In his ruling,Toomin said that Foxx, having recused herself, did not have legal authority to turn the case to over to another prosecutor in her office.
"Here, the ship of the State ventured from its protected harbor without the guiding hand of the captain," Toomin wrote. "There was no master on the bridge to guide the ship as it foundered through unchartered waters. And it ultimately lost its bearings."
Former state appellate Judge Sheila O'Brien, who had pushed for a special prosecutor, argued that Foxx's actions created "a perception that justice was not served here, that Mr. Smollett received special treatment," the Chicago Tribune reports.
Toomin said the prosecutor would be empowered to pursue a case "of any crime as may be suspected" and could even end up charging Smollett if the probe found suspicion of wrongdoing by others.
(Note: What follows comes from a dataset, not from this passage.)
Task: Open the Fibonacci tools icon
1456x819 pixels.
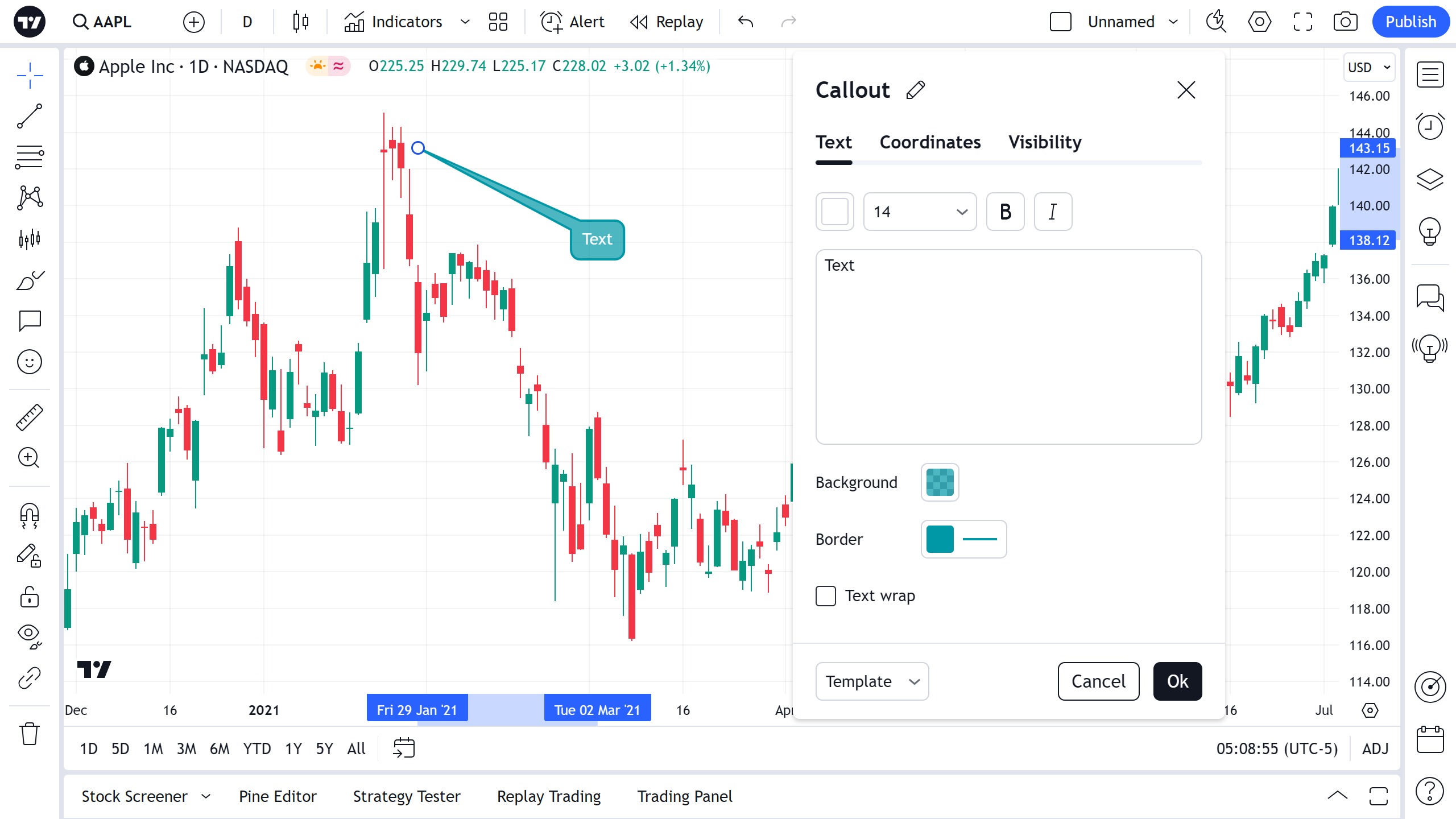Action: (30, 157)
The tumultuous case began in January after Smollett, who is openly gay, claimed two assailants in Chicago beat him and hurled racial and homophobic slurs before yelling, "This is MAGA country," referring to President Trump's 2016 campaign slogan.
After an investigation, Smollett - who had appeared on the Fox TV series "Empire" - was accused of fabricating the story.
Smollett at first elicited widespread sympathy when he reported that two masked men jumped him, verbally assaulted him, poured a chemical on him and tied a rope around his neck during a late-night attack in a downtown Chicago street on Jan. 29.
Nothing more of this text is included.